As we were arrested, we called out this corruption so it couldn’t be ignored — when will elected representatives like Carl Heastie, Andrea Stewart-Cousins and Michael Cusick be beholden to the people of New York rather than more-than-questionable financial backers? We also called for the passage of the Build Public Renewables Act, a sweeping bill that would enable New York to build renewable energy — directly, cheaply and with union labor — at the speed science actually demands.

Politicians need to lead by example and put their bodies on the line. Because all of us are on the line — especially the New Yorkers already most vulnerable. And more and more are: Last week, two Assembly Members, DSA’s Marcela Mitaynes, and BPRA lead sponsor Robert Carroll, were arrested outside the governor’s office demanding she pass the Build Public Renewables Act.

Kathy Hochul’s climate plan announced yesterday  is little more than small tweaks that were mostly in the works since Andrew Cuomo was governor.

Also attending were four state candidates, David Alexis, Samy Nemir-Olivares, Sarahana Shrestha, and I, Illapa Sairitupac, who are putting the climate crisis at the center of our campaigns.

No, the Governor didn’t listen. Yet. While the budget she unveiled yesterday may have said “CLIMATE” in big words, the plan announced was little more than small tweaks that were mostly in the works since Andrew Cuomo was governor.

But that won’t last. Saying “climate change is real” may have been the bar for climate action 20 years ago, but we know from knocking doors that, from Asthma Alley to the Hudson Valley, that New Yorkers are ready to lead. The way New Yorkers lead.

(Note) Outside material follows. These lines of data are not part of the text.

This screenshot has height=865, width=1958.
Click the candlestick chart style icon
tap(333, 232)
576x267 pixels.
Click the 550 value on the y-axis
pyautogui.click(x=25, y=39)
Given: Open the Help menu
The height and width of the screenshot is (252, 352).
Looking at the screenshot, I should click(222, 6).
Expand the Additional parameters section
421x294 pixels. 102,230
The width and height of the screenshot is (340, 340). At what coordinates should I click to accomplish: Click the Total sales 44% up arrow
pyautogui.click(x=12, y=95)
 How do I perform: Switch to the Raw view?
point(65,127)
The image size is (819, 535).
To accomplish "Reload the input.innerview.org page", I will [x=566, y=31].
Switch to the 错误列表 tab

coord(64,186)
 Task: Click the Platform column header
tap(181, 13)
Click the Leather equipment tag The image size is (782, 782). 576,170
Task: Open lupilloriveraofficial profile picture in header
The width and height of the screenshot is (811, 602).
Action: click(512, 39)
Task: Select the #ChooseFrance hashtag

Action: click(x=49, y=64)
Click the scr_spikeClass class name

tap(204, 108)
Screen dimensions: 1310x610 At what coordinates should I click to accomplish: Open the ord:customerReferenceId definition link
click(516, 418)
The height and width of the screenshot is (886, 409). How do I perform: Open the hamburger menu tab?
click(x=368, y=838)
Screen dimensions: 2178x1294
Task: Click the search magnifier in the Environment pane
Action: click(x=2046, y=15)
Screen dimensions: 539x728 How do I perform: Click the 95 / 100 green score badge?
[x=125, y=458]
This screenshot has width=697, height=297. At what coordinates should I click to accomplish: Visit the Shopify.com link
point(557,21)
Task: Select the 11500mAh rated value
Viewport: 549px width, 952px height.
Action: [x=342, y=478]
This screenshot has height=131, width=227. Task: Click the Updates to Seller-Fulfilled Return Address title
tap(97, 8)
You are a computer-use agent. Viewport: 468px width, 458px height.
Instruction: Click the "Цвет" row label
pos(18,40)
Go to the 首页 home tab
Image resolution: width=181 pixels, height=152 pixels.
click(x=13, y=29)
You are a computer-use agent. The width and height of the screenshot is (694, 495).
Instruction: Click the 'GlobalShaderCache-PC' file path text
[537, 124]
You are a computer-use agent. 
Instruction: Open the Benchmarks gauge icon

We don’t like going to jail. But since we aren’t flush with lobbying money, it seemed like the only way to get our politicians’ attention. So if they’re reading, they should know:

The climate crisis isn’t coming; it already started. And if New York had cared to deal with the climate crisis, New York’s children wouldn’t get asthma at twice the national average. And our COVID death toll wouldn’t have been multiplied in Black and brown neighborhoods by pollution-induced illness. Our working class would have been protected from Sandy and Ida by resilient infrastructure instead of a last-minute Home Depot run. Our renewable industry would be booming with green union jobs instead of unsafe, precarious contract work. And instead of dreading the future, New York would be leading the way to it.

No, us four don’t have a web of connections to industry lobbyists. But that’s the point. We are organizers who joined a mass movement which has fought fossil fuel industry titans like Danksammer and NRG, and beat them.

And we’re not running to sit in offices. We’re running to fight. To grow our movement until it’s big enough and organized enough to fight whoever we have to fight to make New York the renewable energy leader the world needs. So that soon, New Yorkers will finally be able to say, “The Green New Deal starts here.

Gustavo Gordillo, Nadia Tykulsker, and Illapa Sairitupac are members and organizers with NYC-DSA. Sairitupac is also a candidate for Assembly District 65.